In the Freeport business community, many of the retailers are closed, including, crucially, several building materials and grocery stores along with a lot of mom-and-pop businesses that provided employment and materials for the local economy.
“We did an online survey of businesses the first week after the hurricane and we know that at least half are closed,” said Mercynth Ferguson, executive director of the Grand Bahama Chamber of Commerce in Freeport and also a member of Mary, Star.
Many of the local businesses lost heavy equipment and even members of the police force in Grand Bahama are reportedly driving rental cars now.
“We are trying to be a resource center for the business community,” Ferguson said. “People need equipment and loans to get them back in operational mode because the business zone really took a hit.”
There are some 400 businesses in Hurricane Dorian’s flood zone, she added, including home goods, dress shops, harbors, tailors, bakeries, pet supply stores. Larger employers like the oil industry, pharmaceutical and shipyard operations in Freeport have the resources to rebound more quickly.
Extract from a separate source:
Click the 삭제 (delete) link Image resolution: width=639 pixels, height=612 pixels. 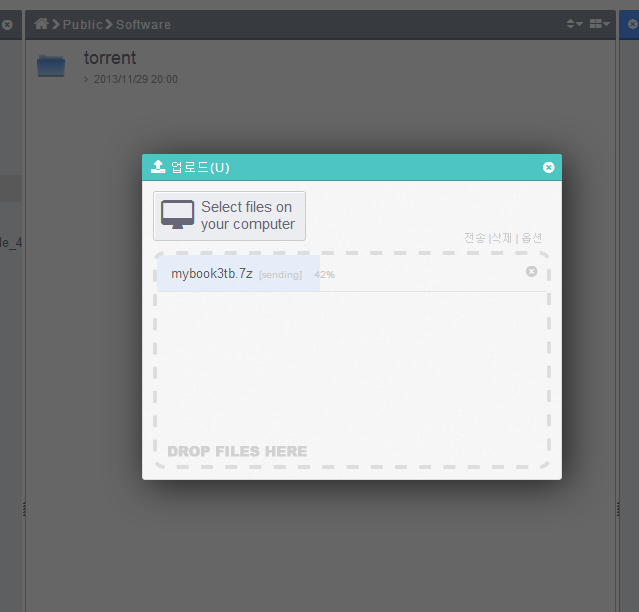click(x=502, y=238)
“When your business is down you just don’t feel normal. People need to feel safe and that they have something to get up and go to but now you don’t have something to go to with normal day-to-day operations,” Ferguson added.
Another employer struggling to get back to normal is the Rand Memorial Hospital in Freeport, which was partially flooded. It is now operating outdoors under tents with the assistance of foreign NGOs and medical volunteers.
Meanwhile, in South Florida, parishes continue to collect resources for the Bahamas. Catholic Charities USA has provided some funds to assist Bahamas evacuees to the U.S, according to Routsis-Arroyo.
Many evacuees have come to Florida on cruise ships, ferry boats or flights for a short-term respite from hurricane recovery, while others are seeking unpromising legal options to stay long-term, having lost housing and employment back home.
Complicating the issue internally, Bahamas government officials have indicated that many of the undocumented immigrants affected by Hurricane Dorian face no legal protection and will be subject to the country's laws of apprehension and deportation. The government reportedly also announced a six-month construction ban in hard-hit Abaco shanty towns where many of the Haitian immigrant community lived. Many are believed to be staying in shelters on New Providence.
Corrected: The name of the manager of distribution and St. Vincent de Paul representative at Mary, Star of the Sea has been corrected. It is Shurn, not Sharon, Sawyer.